Task prompt — Pull out everything from the start of the records down to the line containing "Action: point(43,402)", both ends included, and copy those lines without any change.

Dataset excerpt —
——————————
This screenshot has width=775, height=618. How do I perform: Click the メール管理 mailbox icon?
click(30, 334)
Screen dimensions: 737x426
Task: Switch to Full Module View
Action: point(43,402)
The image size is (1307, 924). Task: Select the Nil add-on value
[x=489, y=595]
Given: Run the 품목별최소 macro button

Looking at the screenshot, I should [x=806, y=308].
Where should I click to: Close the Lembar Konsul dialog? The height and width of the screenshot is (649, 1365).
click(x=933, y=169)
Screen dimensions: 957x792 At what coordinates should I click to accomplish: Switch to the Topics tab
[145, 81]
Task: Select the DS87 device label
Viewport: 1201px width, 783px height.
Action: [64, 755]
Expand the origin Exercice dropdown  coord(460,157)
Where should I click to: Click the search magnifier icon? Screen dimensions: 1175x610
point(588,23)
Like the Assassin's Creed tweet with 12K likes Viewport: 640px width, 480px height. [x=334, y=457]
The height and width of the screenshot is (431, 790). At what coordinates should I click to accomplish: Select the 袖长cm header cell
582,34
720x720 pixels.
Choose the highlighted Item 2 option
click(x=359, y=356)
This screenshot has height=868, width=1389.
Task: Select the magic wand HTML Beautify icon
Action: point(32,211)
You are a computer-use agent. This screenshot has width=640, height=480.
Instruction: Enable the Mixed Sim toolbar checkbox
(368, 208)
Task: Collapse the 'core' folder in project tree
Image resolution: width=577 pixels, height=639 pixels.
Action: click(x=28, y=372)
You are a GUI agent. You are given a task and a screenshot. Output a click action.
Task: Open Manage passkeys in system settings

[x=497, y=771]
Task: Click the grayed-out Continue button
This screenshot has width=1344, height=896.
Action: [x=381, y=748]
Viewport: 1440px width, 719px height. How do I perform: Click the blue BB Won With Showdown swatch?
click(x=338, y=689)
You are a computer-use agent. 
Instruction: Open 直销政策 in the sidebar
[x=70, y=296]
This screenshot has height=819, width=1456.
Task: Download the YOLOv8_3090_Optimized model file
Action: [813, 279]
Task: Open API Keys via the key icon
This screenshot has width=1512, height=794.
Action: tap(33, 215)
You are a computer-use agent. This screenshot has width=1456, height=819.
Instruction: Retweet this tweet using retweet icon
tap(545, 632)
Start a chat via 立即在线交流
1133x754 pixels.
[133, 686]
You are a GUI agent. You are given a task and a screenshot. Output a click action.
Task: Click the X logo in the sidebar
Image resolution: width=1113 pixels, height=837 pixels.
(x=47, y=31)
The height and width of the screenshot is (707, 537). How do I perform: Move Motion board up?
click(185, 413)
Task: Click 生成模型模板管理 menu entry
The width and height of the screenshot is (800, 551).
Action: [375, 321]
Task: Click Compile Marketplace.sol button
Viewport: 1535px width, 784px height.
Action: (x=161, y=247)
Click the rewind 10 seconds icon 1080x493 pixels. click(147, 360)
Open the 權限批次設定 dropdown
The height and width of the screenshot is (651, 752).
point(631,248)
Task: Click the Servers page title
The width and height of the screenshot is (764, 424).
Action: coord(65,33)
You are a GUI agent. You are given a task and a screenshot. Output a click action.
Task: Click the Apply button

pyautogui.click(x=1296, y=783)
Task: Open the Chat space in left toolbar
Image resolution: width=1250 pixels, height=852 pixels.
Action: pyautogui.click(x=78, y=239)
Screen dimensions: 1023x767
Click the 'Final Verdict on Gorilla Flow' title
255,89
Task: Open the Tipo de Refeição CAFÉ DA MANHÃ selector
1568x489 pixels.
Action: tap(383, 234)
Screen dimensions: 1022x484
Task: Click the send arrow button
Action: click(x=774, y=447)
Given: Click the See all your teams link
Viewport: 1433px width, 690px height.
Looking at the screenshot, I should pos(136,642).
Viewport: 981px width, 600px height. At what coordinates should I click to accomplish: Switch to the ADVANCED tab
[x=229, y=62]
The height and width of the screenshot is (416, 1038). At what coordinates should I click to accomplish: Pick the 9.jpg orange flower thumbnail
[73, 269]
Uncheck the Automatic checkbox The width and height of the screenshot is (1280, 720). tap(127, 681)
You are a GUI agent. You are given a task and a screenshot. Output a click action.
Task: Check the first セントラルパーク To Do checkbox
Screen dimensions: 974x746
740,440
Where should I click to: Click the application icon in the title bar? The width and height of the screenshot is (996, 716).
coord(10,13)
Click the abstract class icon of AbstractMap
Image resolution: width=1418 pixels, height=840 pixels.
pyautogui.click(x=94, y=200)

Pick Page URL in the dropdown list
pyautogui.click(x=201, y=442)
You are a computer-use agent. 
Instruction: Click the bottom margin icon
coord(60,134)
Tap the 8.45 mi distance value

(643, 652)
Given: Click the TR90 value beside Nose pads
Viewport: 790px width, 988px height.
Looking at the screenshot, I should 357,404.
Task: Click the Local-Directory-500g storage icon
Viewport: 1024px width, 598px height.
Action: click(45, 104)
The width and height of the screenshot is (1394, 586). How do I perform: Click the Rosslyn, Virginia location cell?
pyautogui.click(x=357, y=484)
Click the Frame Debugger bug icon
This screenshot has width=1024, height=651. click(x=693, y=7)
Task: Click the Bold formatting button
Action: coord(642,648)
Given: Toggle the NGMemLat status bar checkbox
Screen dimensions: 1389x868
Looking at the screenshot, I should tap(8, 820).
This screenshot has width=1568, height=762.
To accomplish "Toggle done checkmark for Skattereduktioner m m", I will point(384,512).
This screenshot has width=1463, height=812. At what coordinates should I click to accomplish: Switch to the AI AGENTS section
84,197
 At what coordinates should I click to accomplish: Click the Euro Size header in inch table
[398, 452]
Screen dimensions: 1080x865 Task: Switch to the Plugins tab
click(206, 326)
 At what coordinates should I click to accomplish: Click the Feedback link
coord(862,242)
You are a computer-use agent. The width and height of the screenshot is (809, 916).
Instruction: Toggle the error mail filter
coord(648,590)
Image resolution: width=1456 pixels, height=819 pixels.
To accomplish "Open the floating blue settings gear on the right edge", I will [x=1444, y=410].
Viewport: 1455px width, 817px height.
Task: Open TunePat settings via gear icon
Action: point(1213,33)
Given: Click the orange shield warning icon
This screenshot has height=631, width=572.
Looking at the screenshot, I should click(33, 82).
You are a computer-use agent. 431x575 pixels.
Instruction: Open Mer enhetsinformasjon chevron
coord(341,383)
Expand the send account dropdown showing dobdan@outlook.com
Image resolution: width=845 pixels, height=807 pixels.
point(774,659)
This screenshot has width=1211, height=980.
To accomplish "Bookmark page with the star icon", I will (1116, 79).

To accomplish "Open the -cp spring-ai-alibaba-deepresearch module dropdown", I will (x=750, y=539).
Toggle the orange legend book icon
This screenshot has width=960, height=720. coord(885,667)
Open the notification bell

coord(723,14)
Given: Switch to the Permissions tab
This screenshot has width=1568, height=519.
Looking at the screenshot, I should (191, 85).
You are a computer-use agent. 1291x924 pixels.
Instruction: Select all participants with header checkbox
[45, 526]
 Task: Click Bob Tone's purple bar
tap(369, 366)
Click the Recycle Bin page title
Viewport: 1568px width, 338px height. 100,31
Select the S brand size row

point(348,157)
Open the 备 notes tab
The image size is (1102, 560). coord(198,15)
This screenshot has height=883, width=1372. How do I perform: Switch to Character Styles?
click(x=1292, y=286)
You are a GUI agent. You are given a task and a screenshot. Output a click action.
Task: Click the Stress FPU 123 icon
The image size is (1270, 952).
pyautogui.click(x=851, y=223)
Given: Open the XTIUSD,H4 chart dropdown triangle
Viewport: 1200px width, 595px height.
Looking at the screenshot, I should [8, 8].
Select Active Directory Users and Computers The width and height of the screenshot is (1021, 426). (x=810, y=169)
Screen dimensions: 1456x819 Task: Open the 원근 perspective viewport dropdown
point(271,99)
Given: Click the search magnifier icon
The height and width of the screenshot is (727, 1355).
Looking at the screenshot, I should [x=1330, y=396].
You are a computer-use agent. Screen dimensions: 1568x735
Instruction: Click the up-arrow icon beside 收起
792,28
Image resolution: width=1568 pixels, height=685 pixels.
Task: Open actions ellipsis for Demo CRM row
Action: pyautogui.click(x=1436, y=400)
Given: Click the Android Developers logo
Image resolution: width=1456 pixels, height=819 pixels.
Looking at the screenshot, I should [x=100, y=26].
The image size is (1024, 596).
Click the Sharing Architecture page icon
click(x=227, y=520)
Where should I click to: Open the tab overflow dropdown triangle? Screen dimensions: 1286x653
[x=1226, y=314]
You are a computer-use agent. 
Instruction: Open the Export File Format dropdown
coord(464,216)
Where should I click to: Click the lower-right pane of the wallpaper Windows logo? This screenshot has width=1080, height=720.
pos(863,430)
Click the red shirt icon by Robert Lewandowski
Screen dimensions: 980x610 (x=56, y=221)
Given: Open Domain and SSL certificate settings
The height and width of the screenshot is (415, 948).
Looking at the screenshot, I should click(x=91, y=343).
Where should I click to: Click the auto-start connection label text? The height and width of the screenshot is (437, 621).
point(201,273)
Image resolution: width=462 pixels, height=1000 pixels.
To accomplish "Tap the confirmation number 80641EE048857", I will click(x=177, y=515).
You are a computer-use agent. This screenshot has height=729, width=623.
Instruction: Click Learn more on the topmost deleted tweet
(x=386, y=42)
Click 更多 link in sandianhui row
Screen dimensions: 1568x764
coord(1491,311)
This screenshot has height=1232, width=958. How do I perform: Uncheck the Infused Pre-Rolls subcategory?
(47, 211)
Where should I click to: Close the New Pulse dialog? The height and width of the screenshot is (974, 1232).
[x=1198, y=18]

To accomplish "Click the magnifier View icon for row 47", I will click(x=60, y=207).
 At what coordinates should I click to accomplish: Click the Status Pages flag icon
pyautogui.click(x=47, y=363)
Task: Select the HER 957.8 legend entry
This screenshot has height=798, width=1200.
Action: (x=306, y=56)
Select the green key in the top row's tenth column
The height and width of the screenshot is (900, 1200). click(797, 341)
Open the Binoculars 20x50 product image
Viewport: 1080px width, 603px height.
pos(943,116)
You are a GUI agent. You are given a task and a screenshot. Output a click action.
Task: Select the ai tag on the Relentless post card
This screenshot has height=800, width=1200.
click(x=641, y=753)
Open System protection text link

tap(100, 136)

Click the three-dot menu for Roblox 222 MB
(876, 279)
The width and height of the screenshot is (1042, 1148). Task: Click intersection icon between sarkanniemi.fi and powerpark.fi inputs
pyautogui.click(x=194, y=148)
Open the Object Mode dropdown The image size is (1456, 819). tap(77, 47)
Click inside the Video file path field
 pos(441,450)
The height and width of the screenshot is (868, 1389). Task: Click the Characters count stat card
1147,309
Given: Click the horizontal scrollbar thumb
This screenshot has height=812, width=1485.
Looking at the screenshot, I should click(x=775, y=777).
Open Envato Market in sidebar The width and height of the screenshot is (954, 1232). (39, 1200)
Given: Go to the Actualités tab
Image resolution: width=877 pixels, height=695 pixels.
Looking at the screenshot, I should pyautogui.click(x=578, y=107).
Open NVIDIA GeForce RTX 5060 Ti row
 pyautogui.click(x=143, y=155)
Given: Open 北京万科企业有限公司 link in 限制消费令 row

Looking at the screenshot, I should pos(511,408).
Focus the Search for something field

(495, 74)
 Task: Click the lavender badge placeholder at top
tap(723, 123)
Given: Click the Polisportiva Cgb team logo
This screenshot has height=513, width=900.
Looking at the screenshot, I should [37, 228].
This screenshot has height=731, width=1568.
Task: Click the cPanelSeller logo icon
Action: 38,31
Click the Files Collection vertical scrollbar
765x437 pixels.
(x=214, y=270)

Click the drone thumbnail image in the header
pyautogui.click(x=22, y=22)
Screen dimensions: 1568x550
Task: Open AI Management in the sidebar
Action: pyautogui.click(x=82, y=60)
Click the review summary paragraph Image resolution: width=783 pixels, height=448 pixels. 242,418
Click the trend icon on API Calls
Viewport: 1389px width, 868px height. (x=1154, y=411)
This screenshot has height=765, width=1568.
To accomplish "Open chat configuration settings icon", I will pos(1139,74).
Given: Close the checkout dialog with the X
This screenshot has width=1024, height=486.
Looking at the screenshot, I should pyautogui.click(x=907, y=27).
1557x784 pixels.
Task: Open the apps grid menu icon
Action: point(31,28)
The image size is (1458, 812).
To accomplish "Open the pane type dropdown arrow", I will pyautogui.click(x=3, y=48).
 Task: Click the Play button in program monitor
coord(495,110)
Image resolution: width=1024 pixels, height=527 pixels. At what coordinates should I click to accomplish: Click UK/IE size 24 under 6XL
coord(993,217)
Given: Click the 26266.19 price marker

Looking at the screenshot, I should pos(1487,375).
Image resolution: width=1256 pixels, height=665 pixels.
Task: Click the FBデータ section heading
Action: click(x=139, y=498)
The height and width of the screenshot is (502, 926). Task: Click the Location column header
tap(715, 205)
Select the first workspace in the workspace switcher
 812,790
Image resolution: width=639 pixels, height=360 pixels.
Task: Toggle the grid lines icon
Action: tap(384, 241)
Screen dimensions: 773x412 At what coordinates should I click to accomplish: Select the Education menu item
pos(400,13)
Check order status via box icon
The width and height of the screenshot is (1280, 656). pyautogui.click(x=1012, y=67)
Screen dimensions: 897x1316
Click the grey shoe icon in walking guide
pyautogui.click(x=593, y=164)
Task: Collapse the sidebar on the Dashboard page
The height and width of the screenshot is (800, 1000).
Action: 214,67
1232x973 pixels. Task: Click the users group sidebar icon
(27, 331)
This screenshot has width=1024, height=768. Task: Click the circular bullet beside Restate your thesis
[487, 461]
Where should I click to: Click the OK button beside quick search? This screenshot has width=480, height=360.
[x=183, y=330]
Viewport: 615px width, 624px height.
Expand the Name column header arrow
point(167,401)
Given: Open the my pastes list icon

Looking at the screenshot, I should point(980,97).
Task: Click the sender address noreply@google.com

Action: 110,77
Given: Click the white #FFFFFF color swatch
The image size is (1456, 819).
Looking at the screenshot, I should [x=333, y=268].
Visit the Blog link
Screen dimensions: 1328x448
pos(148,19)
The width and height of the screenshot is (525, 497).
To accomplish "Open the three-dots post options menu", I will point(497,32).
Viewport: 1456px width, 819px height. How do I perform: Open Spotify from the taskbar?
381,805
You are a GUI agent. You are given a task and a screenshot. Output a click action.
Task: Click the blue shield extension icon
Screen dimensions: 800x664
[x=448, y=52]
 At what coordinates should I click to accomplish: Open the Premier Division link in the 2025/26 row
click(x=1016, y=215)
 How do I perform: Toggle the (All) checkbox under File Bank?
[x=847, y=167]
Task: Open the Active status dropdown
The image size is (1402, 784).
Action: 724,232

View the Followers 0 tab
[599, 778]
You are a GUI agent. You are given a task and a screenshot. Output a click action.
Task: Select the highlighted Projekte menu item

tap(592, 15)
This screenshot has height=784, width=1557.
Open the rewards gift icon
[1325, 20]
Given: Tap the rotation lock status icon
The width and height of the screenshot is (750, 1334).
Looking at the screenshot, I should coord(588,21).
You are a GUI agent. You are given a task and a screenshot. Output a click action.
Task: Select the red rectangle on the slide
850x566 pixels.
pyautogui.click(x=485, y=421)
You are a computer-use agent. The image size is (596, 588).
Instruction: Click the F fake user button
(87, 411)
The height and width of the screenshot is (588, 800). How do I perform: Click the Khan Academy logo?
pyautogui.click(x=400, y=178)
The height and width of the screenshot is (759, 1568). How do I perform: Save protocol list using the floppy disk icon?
——————————
Result of this exercise —
This screenshot has width=775, height=618. How do I perform: Click the メール管理 mailbox icon?
click(30, 334)
Screen dimensions: 737x426
Task: Switch to Full Module View
Action: point(43,402)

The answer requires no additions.